• _TRY IT_:
All lines from the one containing "Sort by the Artist / Album column header" down to the one containing "454x288 pixels.", both ends included, are to be given again exactly; omit the rest of the listing below.

::: DATA IN THIS EXERCISE

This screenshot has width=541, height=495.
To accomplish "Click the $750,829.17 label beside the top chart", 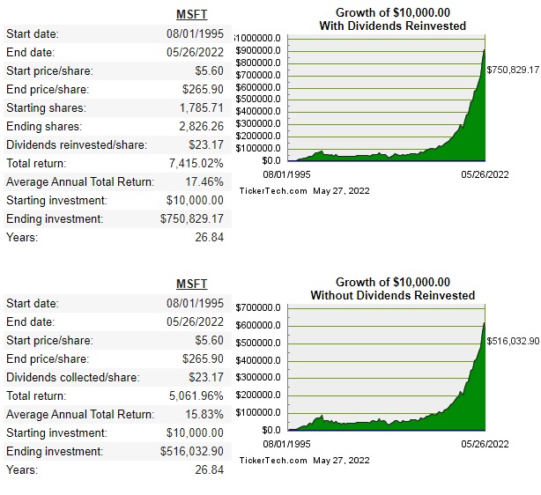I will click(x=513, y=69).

::::::
::: DATA IN THIS EXERCISE

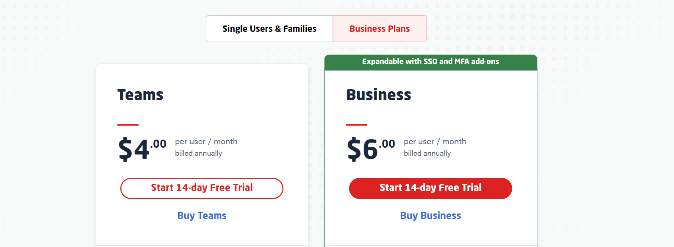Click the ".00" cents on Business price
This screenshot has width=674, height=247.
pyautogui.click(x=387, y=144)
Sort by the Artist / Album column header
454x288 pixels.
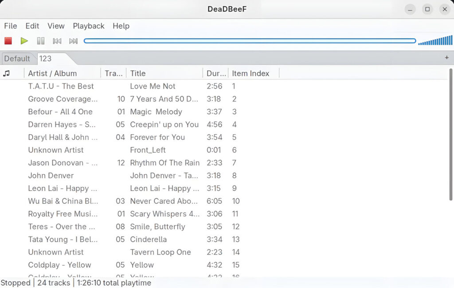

::::::
::: DATA IN THIS EXERCISE

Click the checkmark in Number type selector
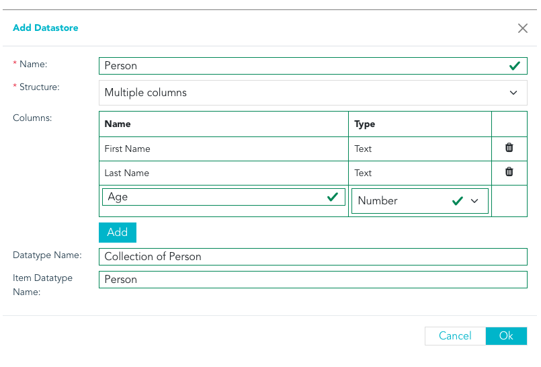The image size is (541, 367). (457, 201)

::::::

• _TASK RESPONSE_:
Sort by the Artist / Album column header
454x288 pixels.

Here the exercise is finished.